TEXT —
---+---

In der schwäbischen Landeshauptstadt wurde das Schicksal der HfG besiegelt. Der Landtag verweigerte die Aufstockung der längst zu schmal gewordenen Zuschüsse für die Designschule. Der Betrieb wurde eingestellt. Es ist wiederum Legende, dass diese Schließung politisch gewollt gewesen, gar auf Grund des zeittypischen Aufbegehrens der Studenten erfolgt wäre. In Wirklichkeit war die Hochschule wohl innerlich bereits ausgezehrt, ihre wichtigsten Lehrer waren längst zu gesuchten Designern der prosperierenden Bundesrepublik avanciert. Der Enthusiasmus der frühen Jahre war verflogen.

Wenngleich die an der HfG geschaffenen Entwürfe und Produkte erst in den sechziger Jahren das Erscheinungsbild der Bundesrepublik nachhaltig beeinflussten, so ist doch gerade ihre Frühzeit der fünfziger Jahre bedeutsam: als Gegenbild zur Adenauer-Restauration. Ein schärferer Kontrast zwischen der kargen Ästhetik der HfG und dem Nierentisch-Frohsinn wie auch „Gelsenkirchener Barock“ der Wirtschaftswunderjahre ist gar nicht denkbar. Erst auf diesem Hintergrund gewinnt die Ulmer Hochschule ihre politisch-moralische Bedeutung.

Zum 50. Geburtstag hat das Ulmer Museum der folgenreichsten Institution der Stadt eine Ausstellung eingerichtet, verteilt auf die eigenen Räume und das Stadthaus. Strahlend kommt die Präsentation daher, mit einer kostbar in Einzelvitrinen arrangierten Parade der Ulmer Designklassiker, mit einem „Bücherturm“ zur Verdeutlichung der Lehrmethodik und einer Dokumentation zum Bau des HfG-Komplexes. Und doch bleibt die Ausstellung – 16 Jahre nach der bislang letzten Übersicht! – seltsam harmlos. Da ist nichts virulent, da regt nichts zum Widerspruch oder auch nur Innehalten. Es ist, als ob Max Bills Begriff der „guten Form“ sich glättend über alle Zeugnisse aus fünfzehn Jahren HfG gelegt hätte. Ähnlich der begleitende Katalog, der viel Platz darauf verwendet, die Ausstrahlung der Schule in alle Welt zu betonen, aber schuldig bleibt, was heute, 35 Jahre nach Auflösung des Instituts, geboten ist: die Einbettung der Gestaltungs-Lehre in die Kulturgeschichte der Bundesrepublik. Und, daneben, ein wirklichkeitsnahes Bild vom konfliktreichen Innenleben des Hauses, unter dem nicht wenige Beteiligte gelitten haben.

---+---

DATENSÄTZE —
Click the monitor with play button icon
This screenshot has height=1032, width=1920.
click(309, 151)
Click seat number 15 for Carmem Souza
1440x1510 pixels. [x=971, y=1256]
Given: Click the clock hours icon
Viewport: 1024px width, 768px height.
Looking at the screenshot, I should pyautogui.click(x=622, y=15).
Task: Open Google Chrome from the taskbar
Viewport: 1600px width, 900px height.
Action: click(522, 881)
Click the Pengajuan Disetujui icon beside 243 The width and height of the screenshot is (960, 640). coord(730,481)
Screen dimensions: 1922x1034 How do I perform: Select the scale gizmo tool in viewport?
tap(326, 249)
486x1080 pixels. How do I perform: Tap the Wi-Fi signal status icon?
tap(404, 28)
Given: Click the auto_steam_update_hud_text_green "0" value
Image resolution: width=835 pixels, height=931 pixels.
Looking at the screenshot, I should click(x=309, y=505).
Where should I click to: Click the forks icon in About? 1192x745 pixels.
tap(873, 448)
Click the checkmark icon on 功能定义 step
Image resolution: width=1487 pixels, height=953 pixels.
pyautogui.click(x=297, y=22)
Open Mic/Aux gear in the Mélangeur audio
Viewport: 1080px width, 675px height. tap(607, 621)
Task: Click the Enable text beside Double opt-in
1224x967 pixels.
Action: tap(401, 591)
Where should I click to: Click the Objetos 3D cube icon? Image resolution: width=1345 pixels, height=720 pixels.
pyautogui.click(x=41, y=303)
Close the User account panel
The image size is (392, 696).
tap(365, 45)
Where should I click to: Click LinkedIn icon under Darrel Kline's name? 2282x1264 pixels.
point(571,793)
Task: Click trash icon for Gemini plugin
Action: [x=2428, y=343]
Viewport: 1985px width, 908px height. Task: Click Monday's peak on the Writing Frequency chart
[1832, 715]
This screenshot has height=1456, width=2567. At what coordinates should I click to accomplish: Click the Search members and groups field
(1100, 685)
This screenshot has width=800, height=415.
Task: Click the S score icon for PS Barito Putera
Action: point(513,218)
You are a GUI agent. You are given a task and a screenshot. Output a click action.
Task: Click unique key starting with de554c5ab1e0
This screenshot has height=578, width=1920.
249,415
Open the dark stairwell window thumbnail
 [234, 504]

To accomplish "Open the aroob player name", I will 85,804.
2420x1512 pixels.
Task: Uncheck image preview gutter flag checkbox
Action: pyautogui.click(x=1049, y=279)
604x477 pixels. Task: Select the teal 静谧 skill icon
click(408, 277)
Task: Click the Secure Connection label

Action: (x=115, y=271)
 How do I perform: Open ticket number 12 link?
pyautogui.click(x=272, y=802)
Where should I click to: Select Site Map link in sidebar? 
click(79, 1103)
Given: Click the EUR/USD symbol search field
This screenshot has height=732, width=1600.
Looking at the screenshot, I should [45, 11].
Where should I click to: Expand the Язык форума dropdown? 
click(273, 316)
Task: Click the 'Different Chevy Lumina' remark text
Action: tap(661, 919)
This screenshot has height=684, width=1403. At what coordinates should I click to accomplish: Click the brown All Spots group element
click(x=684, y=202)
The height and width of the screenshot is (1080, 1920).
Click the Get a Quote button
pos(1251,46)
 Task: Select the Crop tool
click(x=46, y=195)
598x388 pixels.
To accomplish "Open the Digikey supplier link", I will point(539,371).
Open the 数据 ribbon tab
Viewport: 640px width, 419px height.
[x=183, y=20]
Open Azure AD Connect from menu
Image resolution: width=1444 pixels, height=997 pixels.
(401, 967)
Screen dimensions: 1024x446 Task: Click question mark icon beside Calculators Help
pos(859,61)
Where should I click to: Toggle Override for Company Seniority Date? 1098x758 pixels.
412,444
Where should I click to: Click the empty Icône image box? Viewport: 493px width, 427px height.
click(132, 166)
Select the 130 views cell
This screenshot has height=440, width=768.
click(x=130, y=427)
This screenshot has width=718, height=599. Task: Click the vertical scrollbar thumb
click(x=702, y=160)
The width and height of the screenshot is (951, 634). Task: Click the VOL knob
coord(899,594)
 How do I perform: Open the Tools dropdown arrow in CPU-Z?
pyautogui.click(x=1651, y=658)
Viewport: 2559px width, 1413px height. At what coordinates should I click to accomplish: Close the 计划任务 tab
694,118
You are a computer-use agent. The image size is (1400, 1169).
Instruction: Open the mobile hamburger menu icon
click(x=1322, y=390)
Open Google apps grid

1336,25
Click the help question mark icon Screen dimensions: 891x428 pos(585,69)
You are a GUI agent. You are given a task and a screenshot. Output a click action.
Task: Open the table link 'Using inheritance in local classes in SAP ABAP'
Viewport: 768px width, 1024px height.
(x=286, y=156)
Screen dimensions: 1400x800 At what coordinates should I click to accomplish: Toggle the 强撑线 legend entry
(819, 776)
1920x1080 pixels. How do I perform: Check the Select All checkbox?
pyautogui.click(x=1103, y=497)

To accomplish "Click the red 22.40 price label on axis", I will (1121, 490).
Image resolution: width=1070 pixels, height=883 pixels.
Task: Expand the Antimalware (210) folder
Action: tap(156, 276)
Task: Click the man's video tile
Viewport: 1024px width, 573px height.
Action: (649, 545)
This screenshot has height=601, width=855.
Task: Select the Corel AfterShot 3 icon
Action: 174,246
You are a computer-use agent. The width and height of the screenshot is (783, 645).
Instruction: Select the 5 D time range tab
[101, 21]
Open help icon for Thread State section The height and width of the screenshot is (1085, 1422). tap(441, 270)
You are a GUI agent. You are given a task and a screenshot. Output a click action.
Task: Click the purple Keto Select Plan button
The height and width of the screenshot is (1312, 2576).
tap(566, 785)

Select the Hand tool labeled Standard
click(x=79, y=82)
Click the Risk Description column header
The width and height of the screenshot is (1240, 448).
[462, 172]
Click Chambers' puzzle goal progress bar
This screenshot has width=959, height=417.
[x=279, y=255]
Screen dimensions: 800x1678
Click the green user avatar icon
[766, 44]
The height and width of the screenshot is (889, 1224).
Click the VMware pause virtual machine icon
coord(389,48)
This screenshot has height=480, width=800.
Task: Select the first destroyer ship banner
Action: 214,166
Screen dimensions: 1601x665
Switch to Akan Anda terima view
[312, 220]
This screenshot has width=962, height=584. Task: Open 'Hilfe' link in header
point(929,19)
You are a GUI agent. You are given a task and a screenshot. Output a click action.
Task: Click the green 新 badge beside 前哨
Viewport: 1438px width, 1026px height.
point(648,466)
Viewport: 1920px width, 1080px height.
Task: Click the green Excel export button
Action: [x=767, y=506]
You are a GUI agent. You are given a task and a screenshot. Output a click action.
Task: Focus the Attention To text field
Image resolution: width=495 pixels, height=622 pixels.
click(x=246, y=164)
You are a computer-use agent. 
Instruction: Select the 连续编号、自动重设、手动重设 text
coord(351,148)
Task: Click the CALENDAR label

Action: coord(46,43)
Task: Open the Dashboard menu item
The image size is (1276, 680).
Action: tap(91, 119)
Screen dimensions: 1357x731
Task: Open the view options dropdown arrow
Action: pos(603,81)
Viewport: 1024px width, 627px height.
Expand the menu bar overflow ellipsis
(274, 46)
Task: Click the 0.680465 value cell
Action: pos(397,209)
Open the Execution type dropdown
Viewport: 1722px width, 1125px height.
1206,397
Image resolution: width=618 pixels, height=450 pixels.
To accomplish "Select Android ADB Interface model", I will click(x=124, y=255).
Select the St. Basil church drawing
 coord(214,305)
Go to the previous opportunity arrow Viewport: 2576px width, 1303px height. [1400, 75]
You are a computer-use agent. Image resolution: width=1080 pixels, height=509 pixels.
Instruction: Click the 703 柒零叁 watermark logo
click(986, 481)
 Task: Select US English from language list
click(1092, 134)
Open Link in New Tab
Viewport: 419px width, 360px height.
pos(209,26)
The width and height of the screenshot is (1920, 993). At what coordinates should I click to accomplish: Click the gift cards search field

---+---

AUFGABE —
Zähle bitte alle Bestandteile auf, mit denen laut Text die Präsentation des Ulmer Museums zum 50. Geburtstag der HfG daherkommt. Arbeite ausschließlich mit dem Text.

ANTWORT —
- eine kostbar in Einzelvitrinen arrangierte Parade der Ulmer Designklassiker
- ein „Bücherturm“ zur Verdeutlichung der Lehrmethodik
- eine Dokumentation zum Bau des HfG-Komplexes